Cosa è importante dal punto di vista tecnico Utilizziamo emettitori a onde corte a infrarosso che riscaldano direttamente e rapidamente il substrato. Il sistema di controllo della temperatura garantisce una uniformità di temperatura pari a ±0,1°C su tutta la superficie di riscaldamento. La geometria della finestra in quarzo e del riflettore mantiene stabile il profilo termico, in modo che ogni wafer riceva gli stessi parametri termici, lotto dopo lotto. L’intero sistema è adatto per essere utilizzato in ambienti a bassa contaminazione: vengono infatti utilizzati materiali con bassa emissione di gas e una struttura progettuata per ridurre al minimo la generazione di particelle.

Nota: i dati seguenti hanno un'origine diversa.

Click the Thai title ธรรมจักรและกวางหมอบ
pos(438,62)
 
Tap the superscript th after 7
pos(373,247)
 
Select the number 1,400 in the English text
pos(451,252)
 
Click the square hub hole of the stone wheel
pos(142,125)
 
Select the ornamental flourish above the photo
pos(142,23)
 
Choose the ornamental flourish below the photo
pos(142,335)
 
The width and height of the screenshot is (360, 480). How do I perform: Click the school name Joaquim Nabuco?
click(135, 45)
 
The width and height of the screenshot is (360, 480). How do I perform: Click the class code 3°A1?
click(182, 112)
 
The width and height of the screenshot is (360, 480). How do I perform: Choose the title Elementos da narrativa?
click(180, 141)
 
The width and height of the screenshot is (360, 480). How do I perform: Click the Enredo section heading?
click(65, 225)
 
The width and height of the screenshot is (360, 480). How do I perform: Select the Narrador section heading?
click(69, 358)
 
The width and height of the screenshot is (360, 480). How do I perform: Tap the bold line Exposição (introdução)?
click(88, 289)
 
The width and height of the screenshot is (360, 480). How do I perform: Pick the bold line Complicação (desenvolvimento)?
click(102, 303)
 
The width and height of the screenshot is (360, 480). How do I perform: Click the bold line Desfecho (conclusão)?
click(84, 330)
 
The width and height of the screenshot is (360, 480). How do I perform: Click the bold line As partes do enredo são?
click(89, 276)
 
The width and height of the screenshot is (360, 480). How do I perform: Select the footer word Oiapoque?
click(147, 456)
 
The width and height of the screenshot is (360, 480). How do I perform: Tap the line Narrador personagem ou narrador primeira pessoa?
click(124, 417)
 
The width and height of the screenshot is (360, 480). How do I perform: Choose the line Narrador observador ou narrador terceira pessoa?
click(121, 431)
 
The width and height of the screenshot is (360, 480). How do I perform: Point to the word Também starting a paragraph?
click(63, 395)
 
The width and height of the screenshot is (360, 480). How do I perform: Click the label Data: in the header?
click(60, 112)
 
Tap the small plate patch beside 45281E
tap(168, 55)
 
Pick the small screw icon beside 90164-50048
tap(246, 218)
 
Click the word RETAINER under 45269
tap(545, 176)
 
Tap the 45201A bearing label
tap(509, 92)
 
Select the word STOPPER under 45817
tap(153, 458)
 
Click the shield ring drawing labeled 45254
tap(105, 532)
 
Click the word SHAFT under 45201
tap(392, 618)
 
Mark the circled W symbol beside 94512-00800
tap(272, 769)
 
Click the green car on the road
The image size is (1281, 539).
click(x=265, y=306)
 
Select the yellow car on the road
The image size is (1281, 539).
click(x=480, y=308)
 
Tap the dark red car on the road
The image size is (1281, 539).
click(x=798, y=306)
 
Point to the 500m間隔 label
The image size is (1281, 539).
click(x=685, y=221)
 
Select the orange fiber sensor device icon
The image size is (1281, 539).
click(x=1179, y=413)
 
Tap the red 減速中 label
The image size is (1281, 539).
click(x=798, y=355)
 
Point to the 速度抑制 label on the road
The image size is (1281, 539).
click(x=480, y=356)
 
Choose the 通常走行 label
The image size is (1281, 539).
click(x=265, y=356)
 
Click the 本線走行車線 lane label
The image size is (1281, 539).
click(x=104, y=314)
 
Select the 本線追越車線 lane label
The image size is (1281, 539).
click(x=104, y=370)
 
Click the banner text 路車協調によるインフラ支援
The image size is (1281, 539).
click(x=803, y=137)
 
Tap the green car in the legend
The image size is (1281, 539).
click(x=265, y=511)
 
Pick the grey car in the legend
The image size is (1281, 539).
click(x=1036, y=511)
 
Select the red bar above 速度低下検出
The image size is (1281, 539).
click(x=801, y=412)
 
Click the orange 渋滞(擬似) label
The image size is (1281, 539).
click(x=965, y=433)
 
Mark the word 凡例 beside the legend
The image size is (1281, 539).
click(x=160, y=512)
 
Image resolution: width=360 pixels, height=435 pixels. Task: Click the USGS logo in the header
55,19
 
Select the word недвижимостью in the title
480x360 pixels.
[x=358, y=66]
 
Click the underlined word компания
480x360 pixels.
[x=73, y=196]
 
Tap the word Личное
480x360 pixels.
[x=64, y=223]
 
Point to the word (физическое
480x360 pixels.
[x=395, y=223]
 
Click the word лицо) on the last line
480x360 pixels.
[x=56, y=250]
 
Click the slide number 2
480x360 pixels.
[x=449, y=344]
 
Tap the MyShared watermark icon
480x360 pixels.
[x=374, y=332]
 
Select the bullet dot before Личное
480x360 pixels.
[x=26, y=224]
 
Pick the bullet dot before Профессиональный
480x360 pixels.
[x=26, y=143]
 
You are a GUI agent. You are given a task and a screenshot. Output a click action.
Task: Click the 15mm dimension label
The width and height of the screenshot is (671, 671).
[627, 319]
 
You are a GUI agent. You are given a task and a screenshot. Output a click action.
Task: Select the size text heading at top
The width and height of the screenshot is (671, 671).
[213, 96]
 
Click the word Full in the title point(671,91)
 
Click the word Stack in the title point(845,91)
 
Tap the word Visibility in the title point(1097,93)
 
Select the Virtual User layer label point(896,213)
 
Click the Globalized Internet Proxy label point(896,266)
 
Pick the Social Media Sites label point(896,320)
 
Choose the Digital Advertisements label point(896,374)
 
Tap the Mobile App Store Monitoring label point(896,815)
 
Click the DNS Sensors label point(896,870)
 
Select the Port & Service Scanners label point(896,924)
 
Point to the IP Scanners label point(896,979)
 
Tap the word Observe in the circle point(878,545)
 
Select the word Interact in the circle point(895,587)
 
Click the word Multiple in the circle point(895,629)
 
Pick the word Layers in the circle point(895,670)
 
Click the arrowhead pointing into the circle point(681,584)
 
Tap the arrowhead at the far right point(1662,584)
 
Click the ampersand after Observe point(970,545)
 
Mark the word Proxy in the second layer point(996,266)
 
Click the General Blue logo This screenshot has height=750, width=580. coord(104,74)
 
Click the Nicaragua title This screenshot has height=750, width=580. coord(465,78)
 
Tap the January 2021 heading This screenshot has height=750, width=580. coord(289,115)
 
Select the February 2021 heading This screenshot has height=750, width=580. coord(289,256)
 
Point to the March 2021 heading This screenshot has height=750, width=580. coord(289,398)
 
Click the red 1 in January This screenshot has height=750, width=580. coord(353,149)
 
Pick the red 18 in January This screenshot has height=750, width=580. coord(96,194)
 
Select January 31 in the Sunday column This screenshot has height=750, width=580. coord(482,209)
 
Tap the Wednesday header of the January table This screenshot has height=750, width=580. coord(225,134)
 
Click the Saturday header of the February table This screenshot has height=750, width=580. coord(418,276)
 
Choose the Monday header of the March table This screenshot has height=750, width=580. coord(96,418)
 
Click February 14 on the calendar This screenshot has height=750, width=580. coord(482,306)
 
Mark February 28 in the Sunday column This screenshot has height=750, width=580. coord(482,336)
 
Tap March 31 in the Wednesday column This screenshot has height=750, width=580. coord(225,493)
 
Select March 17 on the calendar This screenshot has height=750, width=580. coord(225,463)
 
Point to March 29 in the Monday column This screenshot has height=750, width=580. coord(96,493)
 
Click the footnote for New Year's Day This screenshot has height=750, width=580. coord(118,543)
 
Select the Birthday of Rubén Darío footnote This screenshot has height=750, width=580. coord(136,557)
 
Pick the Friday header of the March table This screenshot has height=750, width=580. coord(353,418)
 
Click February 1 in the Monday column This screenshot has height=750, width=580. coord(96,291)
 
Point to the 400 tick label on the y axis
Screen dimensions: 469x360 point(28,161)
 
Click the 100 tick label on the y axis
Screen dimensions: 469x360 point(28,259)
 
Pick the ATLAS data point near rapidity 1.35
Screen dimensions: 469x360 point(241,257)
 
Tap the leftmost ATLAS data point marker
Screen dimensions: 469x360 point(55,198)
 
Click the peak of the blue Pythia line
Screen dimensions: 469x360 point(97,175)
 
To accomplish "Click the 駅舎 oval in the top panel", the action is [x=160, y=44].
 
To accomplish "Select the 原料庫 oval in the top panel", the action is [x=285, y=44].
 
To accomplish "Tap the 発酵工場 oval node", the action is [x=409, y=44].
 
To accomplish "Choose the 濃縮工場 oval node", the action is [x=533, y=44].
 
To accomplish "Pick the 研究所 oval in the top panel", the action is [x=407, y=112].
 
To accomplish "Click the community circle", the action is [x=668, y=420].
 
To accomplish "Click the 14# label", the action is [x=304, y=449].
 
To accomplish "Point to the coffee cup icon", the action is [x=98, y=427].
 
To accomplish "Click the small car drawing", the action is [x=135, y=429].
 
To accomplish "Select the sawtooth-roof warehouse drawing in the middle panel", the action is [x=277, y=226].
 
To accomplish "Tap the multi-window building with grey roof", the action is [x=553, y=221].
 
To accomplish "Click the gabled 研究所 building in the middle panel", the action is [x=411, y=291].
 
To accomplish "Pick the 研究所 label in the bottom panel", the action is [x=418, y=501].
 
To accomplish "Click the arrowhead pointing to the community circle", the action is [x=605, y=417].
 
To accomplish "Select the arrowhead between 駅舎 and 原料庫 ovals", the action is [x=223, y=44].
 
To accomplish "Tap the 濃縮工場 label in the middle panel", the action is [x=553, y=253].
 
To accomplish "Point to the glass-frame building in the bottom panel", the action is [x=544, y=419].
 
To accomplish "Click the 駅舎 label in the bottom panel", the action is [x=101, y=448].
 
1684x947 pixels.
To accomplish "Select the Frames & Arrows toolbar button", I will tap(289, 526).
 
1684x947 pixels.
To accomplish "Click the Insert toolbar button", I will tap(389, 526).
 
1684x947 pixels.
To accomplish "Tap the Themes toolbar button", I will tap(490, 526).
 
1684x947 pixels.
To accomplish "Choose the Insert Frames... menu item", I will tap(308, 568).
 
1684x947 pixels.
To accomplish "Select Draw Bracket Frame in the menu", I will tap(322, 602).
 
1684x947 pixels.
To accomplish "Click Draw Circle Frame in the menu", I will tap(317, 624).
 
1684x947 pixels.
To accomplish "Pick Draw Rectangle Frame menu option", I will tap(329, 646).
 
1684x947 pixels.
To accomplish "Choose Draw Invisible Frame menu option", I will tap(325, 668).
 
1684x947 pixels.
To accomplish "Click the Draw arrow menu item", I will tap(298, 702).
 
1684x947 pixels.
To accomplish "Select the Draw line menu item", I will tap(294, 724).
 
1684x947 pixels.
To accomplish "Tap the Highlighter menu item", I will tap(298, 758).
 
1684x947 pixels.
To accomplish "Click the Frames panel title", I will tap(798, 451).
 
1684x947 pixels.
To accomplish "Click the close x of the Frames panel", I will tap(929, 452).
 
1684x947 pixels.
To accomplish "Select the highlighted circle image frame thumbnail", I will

Perché funziona bene nei processi reali La lampada può essere integrata facilmente nel flusso di lavoro esistente, garantendo così una uniformità di riscaldamento costante, senza variazioni o ritardi termici. Può essere utilizzata per asciugare i wafer, per indurire il fotorest e per asciugarli ulteriormente dopo la pulizia. Negli impianti di confezionamento, permette un indurimento controllato, con margini termici precisi. I vantaggi includono una riduzione del numero di lavorazioni di correzione, una distribuzione più uniforme delle dimensioni dei wafer e tempi di ciclo più prevedibili. Inoltre, riduce anche il consumo energetico, poiché la lampada raggiunge rapidamente la temperatura desiderata e la mantiene costante, evitando cicli di accensione/spegnimento ripetuti.
Cose da considerare durante l’installazione L’installazione richiede soltanto che l’interfaccia della lampada sia compatibile con quella degli altri strumenti utilizzati nel processo: tipo di connettore e spazi fisici necessari. La lampada può essere utilizzata in ambienti a bassa contaminazione (classe 1–100), ma è necessario che l’aria che circonda la finestra dell’emettitore sia pulita e asciutta, per mantenere stabile l’output e evitare variazioni di temperatura. Dopo il cambiamento dell’emettitore, è necessario attendere un breve periodo di rodaggio, e programmare calibrazioni periodiche per mantenere gli standard di uniformità desiderati.